Simon Riggs wrote:
Falling back to the secondary checkpoint implies we have a corrupted or absent WAL file, so making recovery startup work correctly won't avoid the need to re-run the base backup. We'll end with an unrecoverable error in either case, so it doesn't seem worth attempting to improve this in the way you suggest.
That's true whenever you have to fall back to a secondary checkpoint, but we still try to get the database up. One could argue that we shouldn't, of course.
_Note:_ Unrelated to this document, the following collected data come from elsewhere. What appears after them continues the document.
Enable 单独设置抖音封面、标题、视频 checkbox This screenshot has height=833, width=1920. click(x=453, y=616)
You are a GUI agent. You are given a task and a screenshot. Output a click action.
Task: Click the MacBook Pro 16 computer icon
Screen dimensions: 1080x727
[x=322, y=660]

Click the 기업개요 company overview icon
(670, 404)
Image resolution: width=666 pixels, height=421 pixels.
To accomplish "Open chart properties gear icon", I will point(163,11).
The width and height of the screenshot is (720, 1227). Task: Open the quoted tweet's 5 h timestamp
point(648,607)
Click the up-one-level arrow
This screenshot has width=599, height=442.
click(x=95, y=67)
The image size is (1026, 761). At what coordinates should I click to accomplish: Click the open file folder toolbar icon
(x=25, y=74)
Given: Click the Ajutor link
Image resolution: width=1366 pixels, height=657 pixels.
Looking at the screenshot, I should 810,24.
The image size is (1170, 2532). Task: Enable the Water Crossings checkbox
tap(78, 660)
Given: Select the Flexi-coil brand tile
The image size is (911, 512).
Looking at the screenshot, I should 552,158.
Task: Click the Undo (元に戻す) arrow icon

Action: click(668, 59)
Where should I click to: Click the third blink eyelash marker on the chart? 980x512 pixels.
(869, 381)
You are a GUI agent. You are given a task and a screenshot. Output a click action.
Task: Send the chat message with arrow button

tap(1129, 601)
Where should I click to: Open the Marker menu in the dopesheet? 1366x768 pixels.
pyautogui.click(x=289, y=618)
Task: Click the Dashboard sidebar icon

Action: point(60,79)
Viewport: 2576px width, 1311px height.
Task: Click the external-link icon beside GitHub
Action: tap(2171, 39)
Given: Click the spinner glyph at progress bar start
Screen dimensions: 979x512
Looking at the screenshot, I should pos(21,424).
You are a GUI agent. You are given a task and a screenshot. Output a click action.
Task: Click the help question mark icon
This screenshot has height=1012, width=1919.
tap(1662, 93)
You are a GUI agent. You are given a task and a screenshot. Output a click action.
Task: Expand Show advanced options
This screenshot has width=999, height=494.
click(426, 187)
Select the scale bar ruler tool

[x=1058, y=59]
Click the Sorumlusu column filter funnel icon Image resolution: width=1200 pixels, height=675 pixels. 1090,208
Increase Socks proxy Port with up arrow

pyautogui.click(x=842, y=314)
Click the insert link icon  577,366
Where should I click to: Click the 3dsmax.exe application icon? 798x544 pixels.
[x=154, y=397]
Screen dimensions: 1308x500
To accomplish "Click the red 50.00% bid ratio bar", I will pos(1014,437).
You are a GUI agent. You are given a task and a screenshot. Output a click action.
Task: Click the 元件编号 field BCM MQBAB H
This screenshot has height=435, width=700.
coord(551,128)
Anyway, the point is that the patch relies on a non-obvious assumption. Even if the secondary checkpoint issue is a non-issue, it's not obvious (to me at least) that there isn't other similar scenarios. And someone might inadvertently break the assumption in a future patch, because it's not an obvious one; calling ReadRecord looks very innocent. We shouldn't introduce an assumption like that when we don't have to.
I think we should completely prevent access to secondary checkpoints during archive recovery, because if the primary checkpoint isn't present or is corrupt we aren't ever going to get passed it to get to the pg_stop_backup() point. Hence an archive recovery can never be valid in that case. I'll do a separate patch for that because they are unrelated issues.
Well, we already don't use the secondary checkpoint if a backup label file is present. And you can take a base backup without pg_start_backup()/pg_stop_backup() if you shut down the system first (a cold backup).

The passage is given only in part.